Top of Exercise materials
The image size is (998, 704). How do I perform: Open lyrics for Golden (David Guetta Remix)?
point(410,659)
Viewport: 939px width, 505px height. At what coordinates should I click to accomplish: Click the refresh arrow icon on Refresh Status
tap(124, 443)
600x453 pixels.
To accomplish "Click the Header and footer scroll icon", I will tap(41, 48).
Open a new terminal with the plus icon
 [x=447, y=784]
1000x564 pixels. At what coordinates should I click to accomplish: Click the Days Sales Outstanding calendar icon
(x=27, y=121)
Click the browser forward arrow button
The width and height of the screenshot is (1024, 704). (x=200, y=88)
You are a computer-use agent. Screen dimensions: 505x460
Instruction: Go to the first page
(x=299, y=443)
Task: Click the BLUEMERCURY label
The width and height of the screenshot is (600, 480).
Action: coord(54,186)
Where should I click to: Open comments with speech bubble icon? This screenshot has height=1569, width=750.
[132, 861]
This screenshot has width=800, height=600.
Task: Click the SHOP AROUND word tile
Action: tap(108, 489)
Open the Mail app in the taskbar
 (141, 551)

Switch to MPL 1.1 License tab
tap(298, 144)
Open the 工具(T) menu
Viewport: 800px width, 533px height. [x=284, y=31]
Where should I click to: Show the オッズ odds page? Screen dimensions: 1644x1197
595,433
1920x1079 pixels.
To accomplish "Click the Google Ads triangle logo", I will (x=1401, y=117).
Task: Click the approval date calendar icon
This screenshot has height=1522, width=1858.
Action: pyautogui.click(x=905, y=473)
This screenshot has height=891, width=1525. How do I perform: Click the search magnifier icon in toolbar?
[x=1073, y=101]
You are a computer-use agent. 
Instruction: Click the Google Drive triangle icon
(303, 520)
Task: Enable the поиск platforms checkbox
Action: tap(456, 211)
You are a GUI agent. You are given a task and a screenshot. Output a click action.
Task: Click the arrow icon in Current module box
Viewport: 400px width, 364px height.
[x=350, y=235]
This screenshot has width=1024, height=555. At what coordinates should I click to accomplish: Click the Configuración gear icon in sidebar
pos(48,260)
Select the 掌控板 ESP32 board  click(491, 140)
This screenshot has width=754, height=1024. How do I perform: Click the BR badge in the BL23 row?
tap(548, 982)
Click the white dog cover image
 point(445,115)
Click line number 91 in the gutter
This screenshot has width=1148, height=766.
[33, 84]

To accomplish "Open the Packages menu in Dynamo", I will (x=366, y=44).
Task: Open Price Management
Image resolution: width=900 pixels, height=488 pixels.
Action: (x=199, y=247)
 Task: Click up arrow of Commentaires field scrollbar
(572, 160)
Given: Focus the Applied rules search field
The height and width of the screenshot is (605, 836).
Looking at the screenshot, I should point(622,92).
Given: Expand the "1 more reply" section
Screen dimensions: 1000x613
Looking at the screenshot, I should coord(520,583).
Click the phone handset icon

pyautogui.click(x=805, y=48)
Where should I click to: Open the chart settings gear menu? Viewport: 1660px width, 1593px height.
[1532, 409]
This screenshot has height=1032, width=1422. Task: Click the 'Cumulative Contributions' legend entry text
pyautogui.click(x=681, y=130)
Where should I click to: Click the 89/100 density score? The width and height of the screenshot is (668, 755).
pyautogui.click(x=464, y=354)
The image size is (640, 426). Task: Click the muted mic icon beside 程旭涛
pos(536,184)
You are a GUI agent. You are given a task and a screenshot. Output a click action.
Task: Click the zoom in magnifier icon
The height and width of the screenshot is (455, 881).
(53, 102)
Bottom of Exercise materials
__Instructions for the task__
Among the lines of the data, identify those with the word "computer". Copy each of them.

__Task result__
You are a computer-use agent. Screen dimensions: 505x460
You are a computer-use agent. 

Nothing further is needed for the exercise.